L'evangelista presenta il crescere in statura della Cananea, che  ha incominciato con: abbi pietà di me figlio di Davide. Ha capito che così non poteva ottenere nulla e si rivolgerà a Gesù, dicendo: Signore, aiutami. Ma poi dice: è vero, Signore, cioè sono d’accordo, Signore. La donna si affida alla

compassione di Gesù, poiché non si nega a nessuno una briciola; se lei è solo un “cane”, che almeno le sia dato quello che spetta ai cani!

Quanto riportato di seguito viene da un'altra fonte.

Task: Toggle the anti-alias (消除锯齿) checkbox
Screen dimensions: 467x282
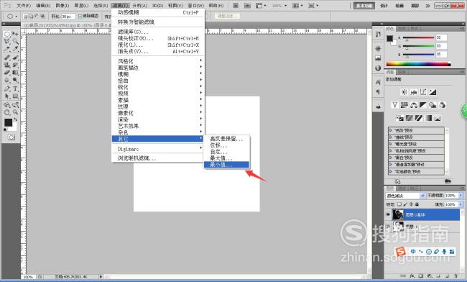Action: click(x=80, y=16)
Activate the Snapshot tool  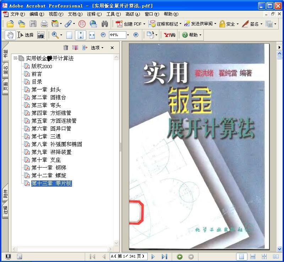tap(41, 35)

L'amore fa superare le barriere religiose, i pregiudizi razziali. La salvezza non è condizionata dall’appartenenza a un popolo - le pecore perdute della casa d’Israele - ma verrà garantita dall’accoglienza che si fa a Gesù, come ha fatto la donna Cananea. Gesù ne prova un senso di ammirazione. Questa donna con la sua grande fede vince Gesù. Ma dobbiamo anche dire che Gesù si lascia vincere dalla fede di questa donna. Sempre, nella Sacra Scrittura, Dio si lascia vincere dalla fede. Del resto, se Gesù decide di ritirarsi verso un paese pagano, era per far capire che la salvezza sarebbe stata portata anche ai pagani.

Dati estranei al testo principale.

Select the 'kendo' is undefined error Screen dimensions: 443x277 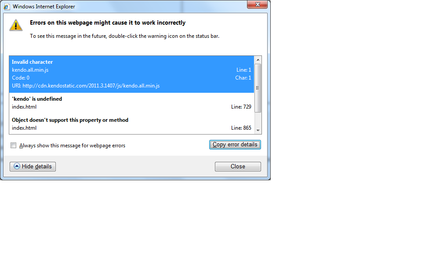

La fede della donna è grande perché è piena di intelligenza, tenacia, umiltà. È grande perché non si lascia vincere né dal silenzio di Gesù, né dalle sue motivazioni secondo le quali il miracolo non poteva essere fatto. È grande perché sa servirsi delle parole di Gesù per indicargli che il miracolo si deve fare. Sono proprio le parole di Gesù ad indicare alla donna la possibilità del miracolo. Infatti l’impossibilità del miracolo da parte di Gesù veniva posta sulla volontà del Padre che lo aveva mandato per dare il pane ai suoi figli. Poiché le briciole che cadono dalla mensa dei figli sono per i cagnolini, nessuna difficoltà a che la donna possa raccogliere una briciola e sfamarsi. A lei serve solo una briciola. Tutto il resto rimane per i figli. È con questa fede che ci dobbiamo sempre presentare al Signore. La donna non era una discepola, però arriva a comprendere quello che i discepoli ancora non capivano: l'amore è al di sopra di ogni barriera o pregiudizio religioso.

La figlia della Cananea guarisce all’istante. Guarisce non per la fede della donna, ma per il comando di Gesù: “Ti sia fatto come desideri”. La nostra fede muove la volontà di Dio a compiere il miracolo, ma è sempre la volontà di Dio che opera quello che noi gli chiediamo. Anche se la nostra fede fosse grande quanto quella della Cananea, o ancora più grande, non c’è alcun   automatismo nell’esaudimento. L’esaudimento è a causa della fede, ma non è opera della fede. L’esaudimento è sempre opera della volontà di Dio, la quale è sempre imperscrutabile. Regna sempre un mistero tra fede, esaudimento, volontà di Dio. La volontà di Dio non è governata dalla nostra fede, ma dalla sua eterna e divina sapienza.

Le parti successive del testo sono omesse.